> Element and text location data:
= = =

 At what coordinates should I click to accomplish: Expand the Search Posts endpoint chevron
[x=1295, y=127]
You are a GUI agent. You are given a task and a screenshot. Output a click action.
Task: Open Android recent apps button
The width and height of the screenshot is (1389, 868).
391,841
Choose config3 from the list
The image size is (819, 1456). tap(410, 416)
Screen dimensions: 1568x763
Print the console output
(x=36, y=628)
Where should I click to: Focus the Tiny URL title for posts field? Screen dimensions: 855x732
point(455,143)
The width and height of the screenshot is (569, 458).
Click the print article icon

= = =

> TASK: Retype all of the records above line for line, changing nothing.

> OUTPUT OF THE EXERCISE:
 At what coordinates should I click to accomplish: Expand the Search Posts endpoint chevron
[x=1295, y=127]
You are a GUI agent. You are given a task and a screenshot. Output a click action.
Task: Open Android recent apps button
The width and height of the screenshot is (1389, 868).
391,841
Choose config3 from the list
The image size is (819, 1456). tap(410, 416)
Screen dimensions: 1568x763
Print the console output
(x=36, y=628)
Where should I click to: Focus the Tiny URL title for posts field? Screen dimensions: 855x732
point(455,143)
The width and height of the screenshot is (569, 458).
Click the print article icon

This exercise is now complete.